In Sweden, Peab Asfalt continues with environmental investments in the production of asphalt by launching its new ECO-Asfalt, while opening the converted asphalt production plant in Sävsjö. ECO-Asphalt is produced with bio-oil, a climate-neutral residual product from the food industry that reduces both climate impact and resource consumption.
Peab Asfalt is one of the largest asphalt producers in Sweden laying around 2 million tonnes per annum and operates both stationary and mobile asphalt plants around the country.
We convert from fossil heating to bio-oil at our stationary production facilities. Now that the asphalt plant in Sävsjö is converted, 95 percent of our annual volume is produced in converted asphalt plants. We are very proud of our ECO-Asphalt, which reduces carbon dioxide emissions by 63 percent. We are contributing to a significantly better environment, said Håkan Jacobsson, CEO, Peab Asfalt.
When making ECO-Asphalt, biofuels are used for drying and heating the rock material, the part of the process that requires the highest amount of energy. The bio-oil replaces fossil oil and is a residual product from the food industry.

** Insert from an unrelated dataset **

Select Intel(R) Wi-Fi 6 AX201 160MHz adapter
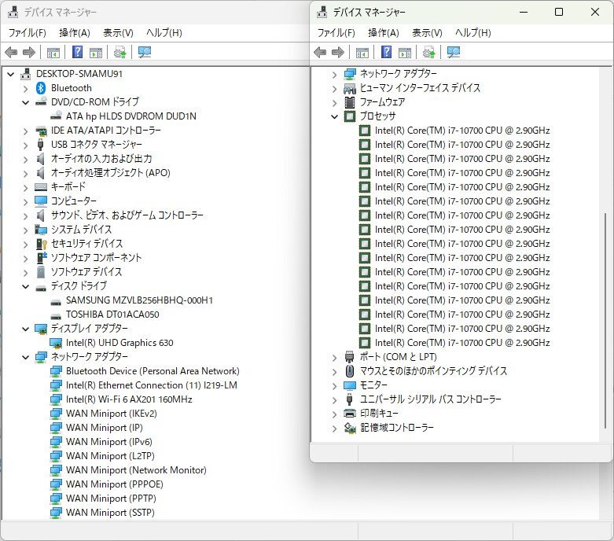614x541 pixels. (129, 399)

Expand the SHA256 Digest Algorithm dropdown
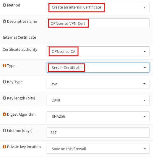98,116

The bio-oil is classified by the Swedish Energy Agency as carbon dioxide (CO2) neutral. By replacing fossil fuel oil, both climate impact and resource consumption are reduced without affecting the properties and quality of the end product.
That 95 percent of our production consists of ECO-Asfalt means a lot, but we are not satisfied there. We strive to take a holistic approach to the manufacture, transport and the laying of asphalt from an environmental perspective. In short, we want transportation to and from the production facilities to be environmentally smart and that the entire machinery park can run on biofuels or electric power, concluded Håkan Jacobsson.